((

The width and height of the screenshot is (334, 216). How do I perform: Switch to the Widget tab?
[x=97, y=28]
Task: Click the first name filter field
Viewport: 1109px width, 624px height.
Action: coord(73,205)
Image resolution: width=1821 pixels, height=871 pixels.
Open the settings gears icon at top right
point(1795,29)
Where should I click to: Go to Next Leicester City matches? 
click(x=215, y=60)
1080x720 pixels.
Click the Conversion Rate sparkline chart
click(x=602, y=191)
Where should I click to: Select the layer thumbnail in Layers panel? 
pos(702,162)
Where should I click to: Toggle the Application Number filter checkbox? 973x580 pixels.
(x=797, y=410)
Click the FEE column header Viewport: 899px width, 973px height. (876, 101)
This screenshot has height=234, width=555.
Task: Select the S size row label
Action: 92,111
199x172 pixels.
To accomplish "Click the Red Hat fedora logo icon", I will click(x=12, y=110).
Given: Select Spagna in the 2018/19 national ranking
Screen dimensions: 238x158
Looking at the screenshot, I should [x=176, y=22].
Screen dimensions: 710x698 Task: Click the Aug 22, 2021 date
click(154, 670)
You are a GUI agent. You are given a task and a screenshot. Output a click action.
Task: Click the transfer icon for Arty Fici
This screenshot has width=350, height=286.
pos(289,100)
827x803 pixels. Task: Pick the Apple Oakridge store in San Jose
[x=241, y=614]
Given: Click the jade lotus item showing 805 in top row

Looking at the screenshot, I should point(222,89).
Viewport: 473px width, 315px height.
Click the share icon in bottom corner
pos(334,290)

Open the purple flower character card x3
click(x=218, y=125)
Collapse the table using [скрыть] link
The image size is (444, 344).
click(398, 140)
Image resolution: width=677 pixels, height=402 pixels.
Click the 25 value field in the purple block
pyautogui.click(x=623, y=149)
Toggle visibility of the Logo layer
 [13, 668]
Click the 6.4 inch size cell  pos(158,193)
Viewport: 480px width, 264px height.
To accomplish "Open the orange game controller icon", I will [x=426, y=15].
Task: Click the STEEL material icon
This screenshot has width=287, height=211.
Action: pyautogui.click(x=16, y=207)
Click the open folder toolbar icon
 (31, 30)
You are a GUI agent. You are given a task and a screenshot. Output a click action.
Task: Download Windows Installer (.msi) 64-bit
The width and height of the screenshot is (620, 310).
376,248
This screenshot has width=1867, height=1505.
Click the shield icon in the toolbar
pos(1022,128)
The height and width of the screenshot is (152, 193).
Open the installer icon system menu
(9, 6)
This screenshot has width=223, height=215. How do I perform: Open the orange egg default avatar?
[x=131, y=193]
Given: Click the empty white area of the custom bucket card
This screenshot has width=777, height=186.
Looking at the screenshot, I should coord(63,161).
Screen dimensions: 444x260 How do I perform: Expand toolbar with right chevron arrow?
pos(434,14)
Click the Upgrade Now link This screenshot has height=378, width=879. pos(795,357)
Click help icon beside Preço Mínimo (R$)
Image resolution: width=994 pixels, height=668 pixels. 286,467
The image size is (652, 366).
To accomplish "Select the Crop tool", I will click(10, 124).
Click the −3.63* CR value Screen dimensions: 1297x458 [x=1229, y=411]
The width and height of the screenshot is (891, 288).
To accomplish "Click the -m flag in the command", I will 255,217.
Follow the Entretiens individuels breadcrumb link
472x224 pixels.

))

WHAT NEEDS TO BE DONE:
Determine how many of the lines above hold the word "will", and output that number by itself.

EXPECTED ANSWER:
4